Segment Open
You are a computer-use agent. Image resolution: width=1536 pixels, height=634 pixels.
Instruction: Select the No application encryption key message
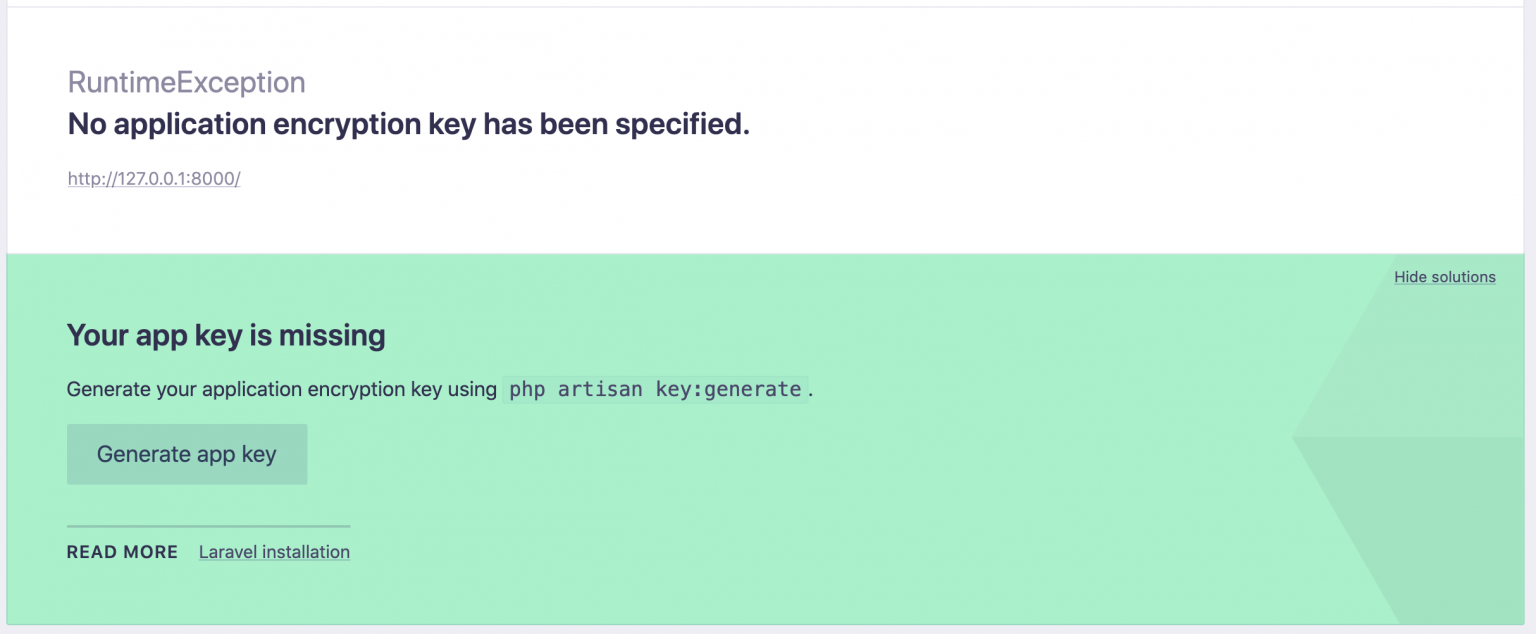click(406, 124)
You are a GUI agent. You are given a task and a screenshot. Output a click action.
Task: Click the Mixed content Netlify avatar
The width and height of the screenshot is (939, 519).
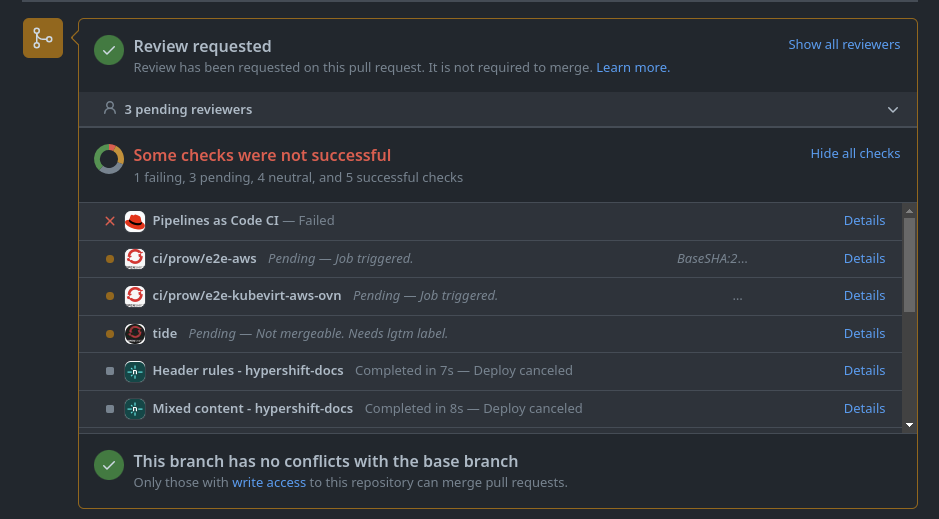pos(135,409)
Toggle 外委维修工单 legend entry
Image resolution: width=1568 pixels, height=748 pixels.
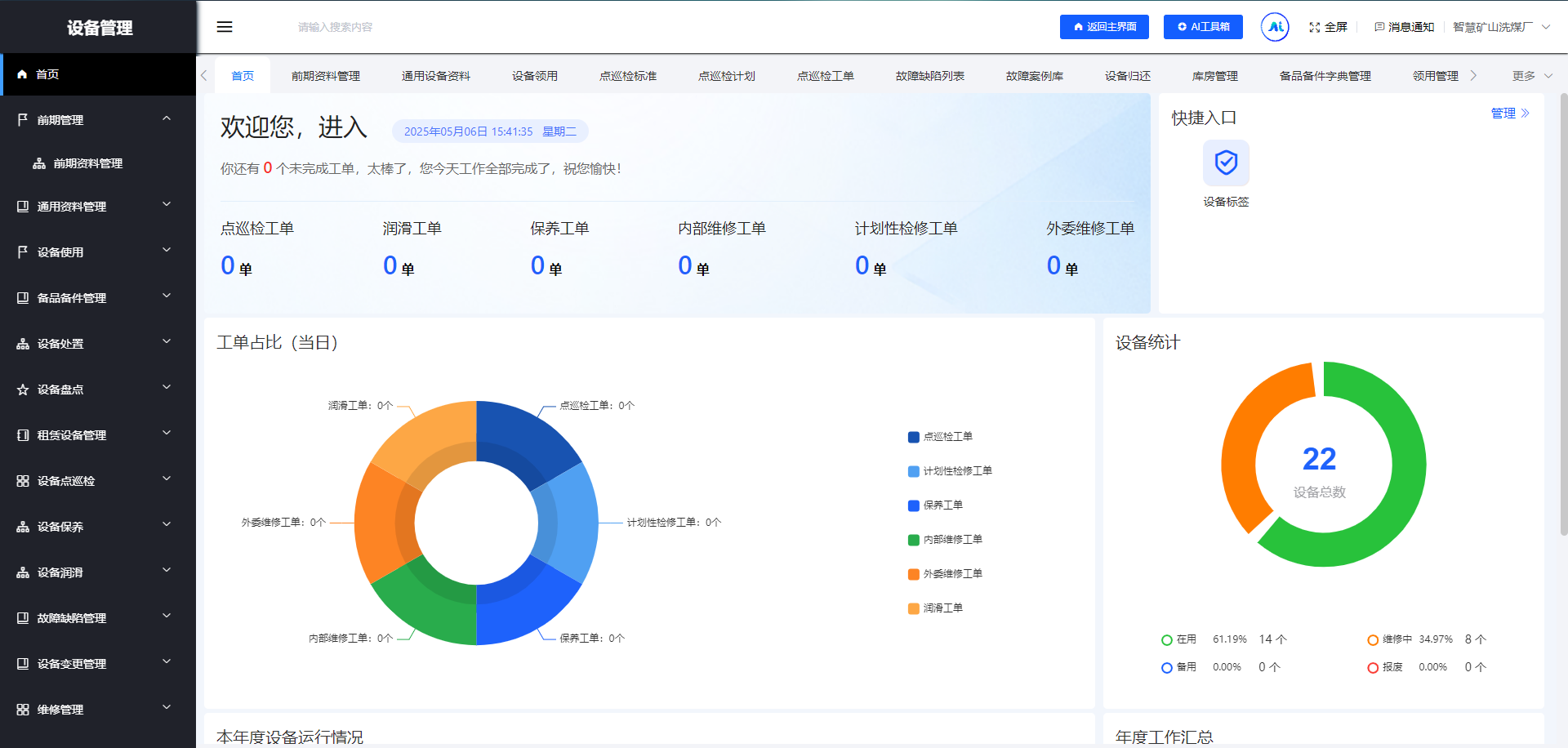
Segment Closed
Work required ->
Your copy must start at the line that holds "Task: Click the Mixed content Netlify avatar" and end at the last line of the data, both included; it must contain no pictures.

Response to this exercise ->
Task: Click the Mixed content Netlify avatar
The width and height of the screenshot is (939, 519).
pos(135,409)
Toggle 外委维修工单 legend entry
Image resolution: width=1568 pixels, height=748 pixels.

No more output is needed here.